A 3-speed manual transmission was standard, but only 14 cars were actually sold with it, according to Jensen. Another 203 cars were built with an optional 4-speed manual; the rest had 3-speed automatics.
The Jetfire was not a commercial success for Oldsmobile, with only about 9,000 built, according to Leno. That was due to both a high price and the turbo engine’s extra maintenance needs. Owners had to feed it “Turbo Rocket Fluid”—a mixture of water, methanol and oil—to cool the intake charge, Jensen explained.
That’s a bit like the water-injection systems used in some later performance cars, but it was mainly to prevent detonation, rather than boost performance.
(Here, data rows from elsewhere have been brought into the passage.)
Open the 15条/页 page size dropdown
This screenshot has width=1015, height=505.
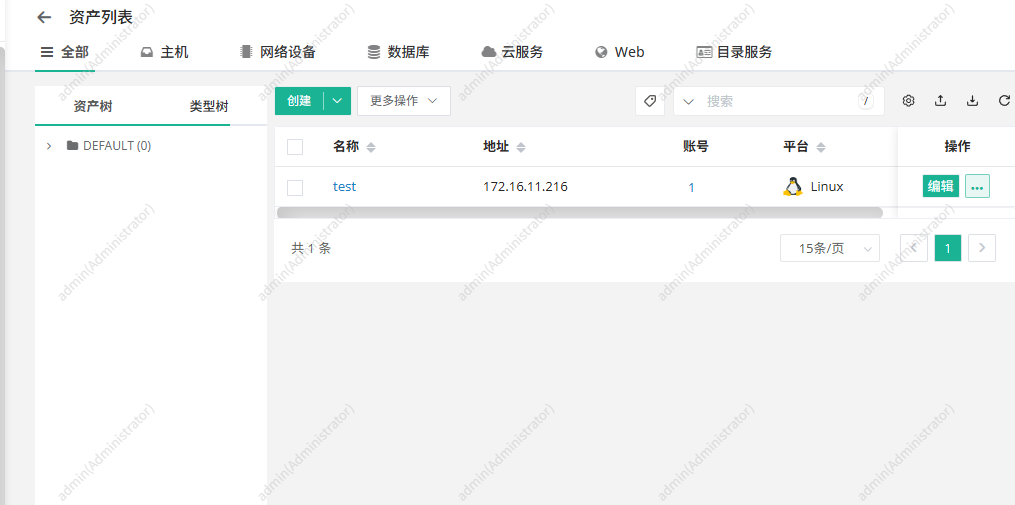click(829, 248)
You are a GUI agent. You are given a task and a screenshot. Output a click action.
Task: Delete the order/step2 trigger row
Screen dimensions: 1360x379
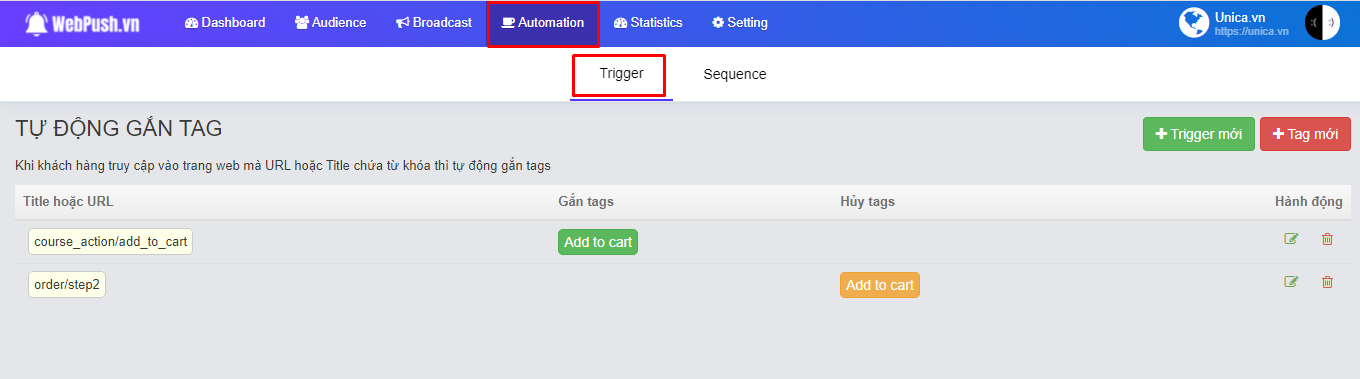[1327, 282]
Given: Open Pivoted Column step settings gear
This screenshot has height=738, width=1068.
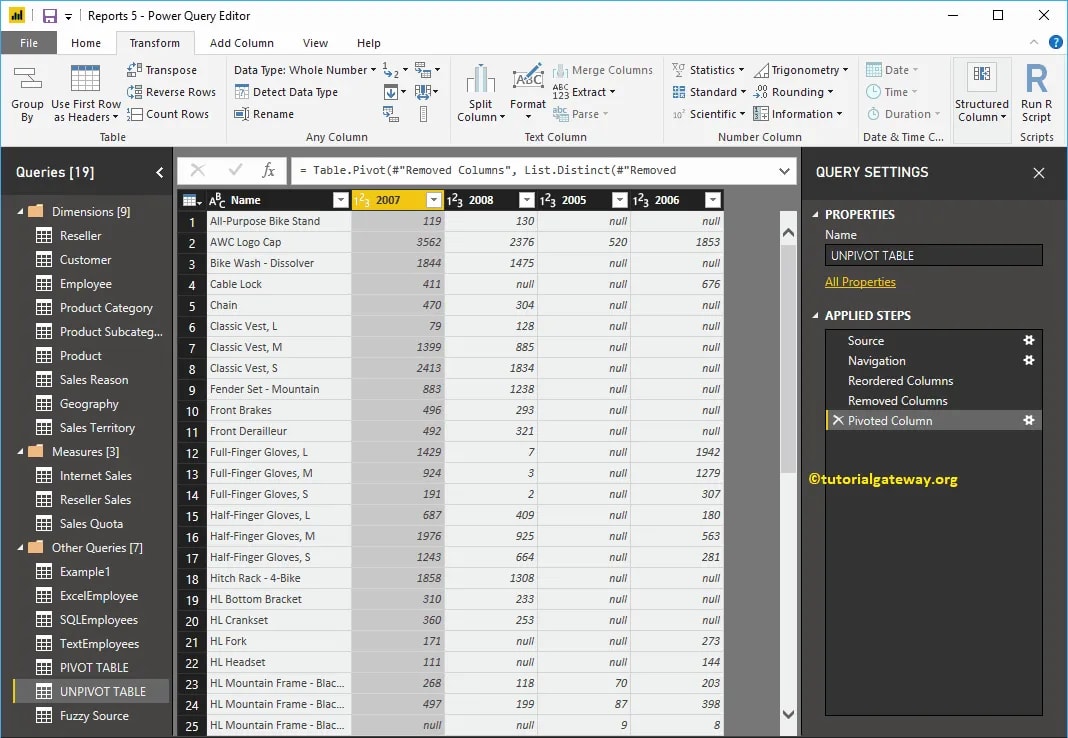Looking at the screenshot, I should pos(1028,419).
The Jetfire brochure said a full 5-quart tank of fluid could last between 300 miles and 3,000 miles, depending on how aggressive the driver was with the throttle. If the fluid ran out, a butterfly valve in the throttle body would close, reverting the engine to natural aspiration.
About 120 Jetfires survive today, but only 50 have working turbos, Jensen noted. He currently rebuilds Jetfire turbo hardware along with another enthusiast based in Minnesota, but said not every rebuilt unit ends up on a Jetfire. Some ended up on Cutlass convertibles (all Jetfires were coupes), and they’re also a popular aftermarket upgrade for MG sports cars, he said.